Records ->
--------------------------------

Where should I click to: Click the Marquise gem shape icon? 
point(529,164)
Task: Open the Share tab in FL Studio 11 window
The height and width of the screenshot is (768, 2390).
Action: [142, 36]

--------------------------------

Retype word for word the line above with "Task: Open the" and all lines after it, nothing else.

Exercise result ->
Task: Open the Share tab in FL Studio 11 window
The height and width of the screenshot is (768, 2390).
Action: [142, 36]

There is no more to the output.